# THE DATA
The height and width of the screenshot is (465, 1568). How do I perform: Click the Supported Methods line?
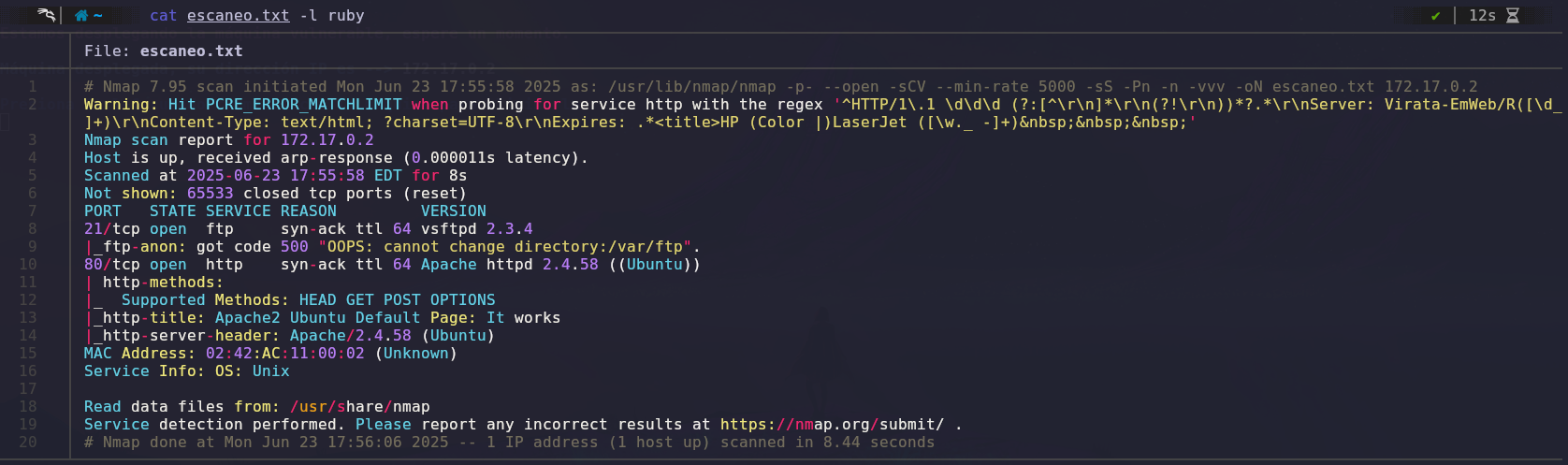pyautogui.click(x=290, y=300)
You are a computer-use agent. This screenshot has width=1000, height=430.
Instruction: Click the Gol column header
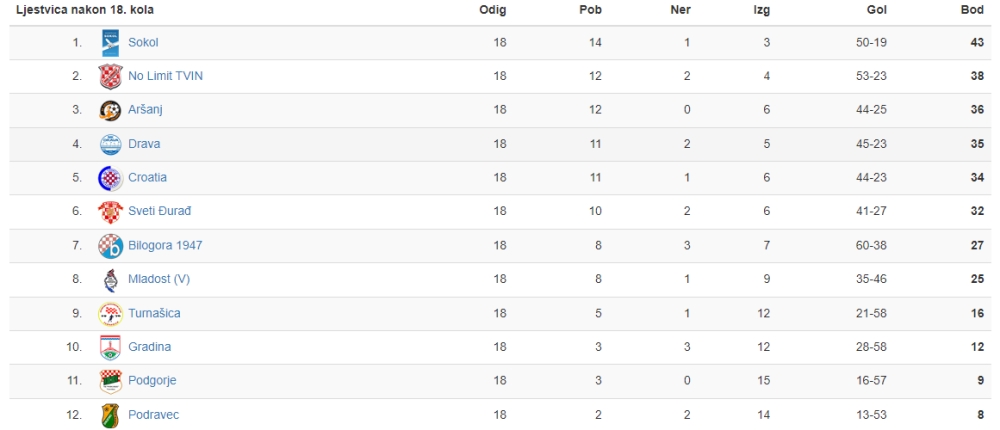coord(877,10)
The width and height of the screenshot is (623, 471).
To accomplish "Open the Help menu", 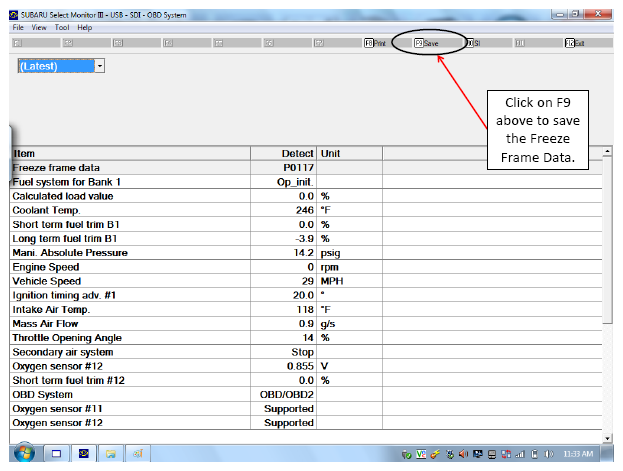I will (x=85, y=27).
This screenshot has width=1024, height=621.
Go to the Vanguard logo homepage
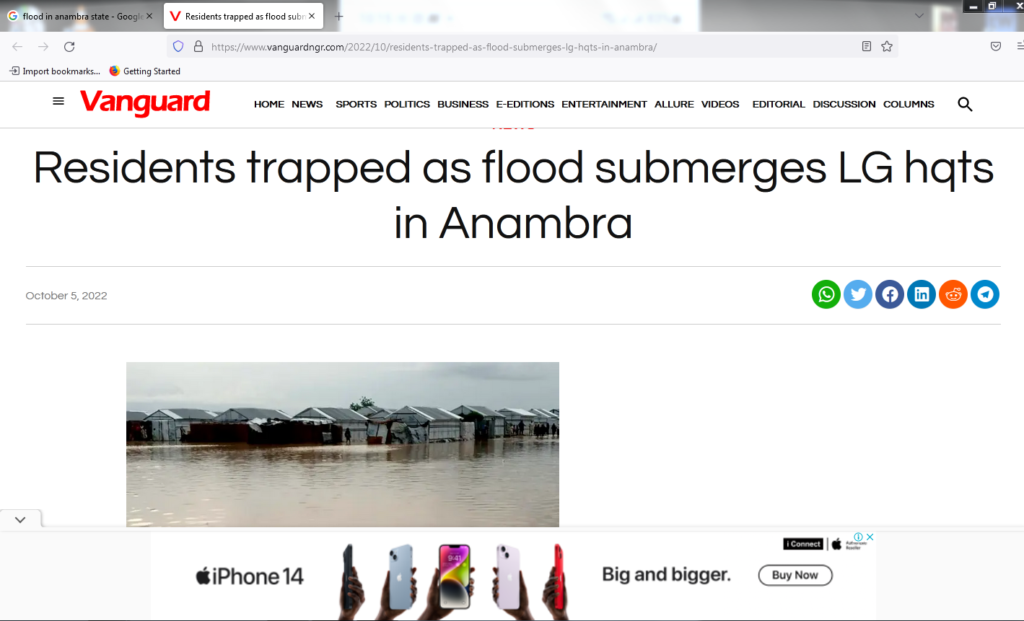coord(145,103)
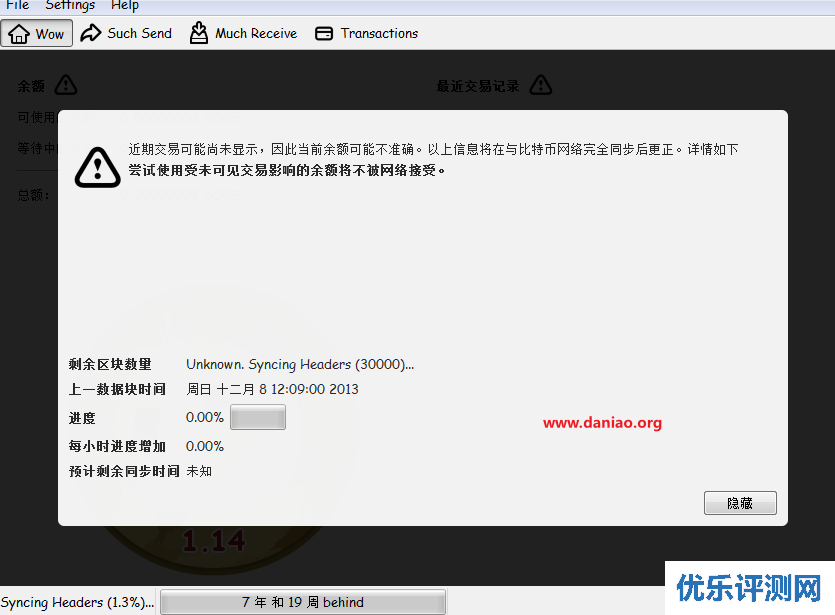Click the Syncing Headers (1.3%) status text
The height and width of the screenshot is (615, 835).
coord(78,602)
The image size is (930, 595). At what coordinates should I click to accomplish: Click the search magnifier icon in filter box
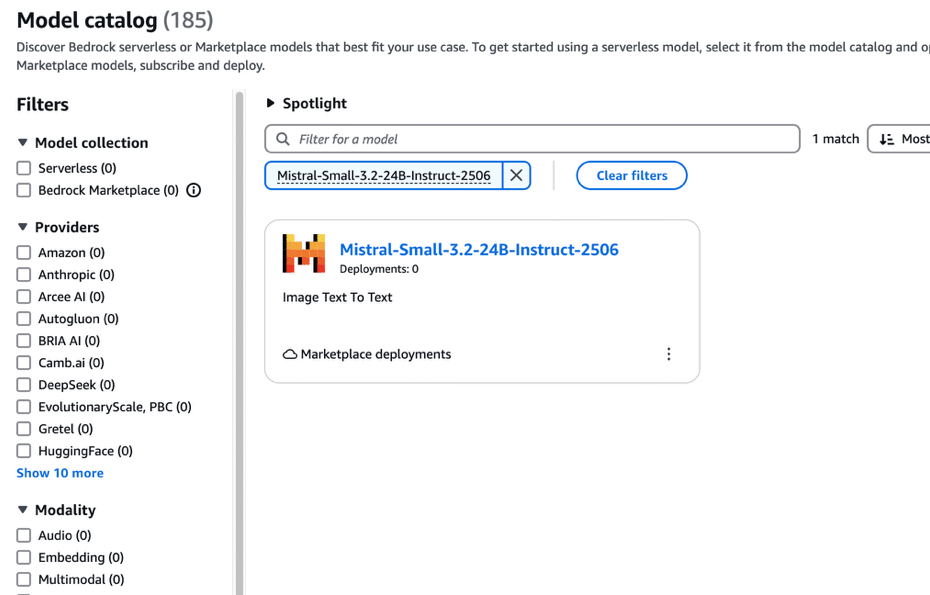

# TASK STATEMENT
Check each line of the records for "This" and copy the ones that contain it.

# RESULT
You are a computer-use agent. This screenshot has width=1000, height=430.
This screenshot has width=1024, height=621.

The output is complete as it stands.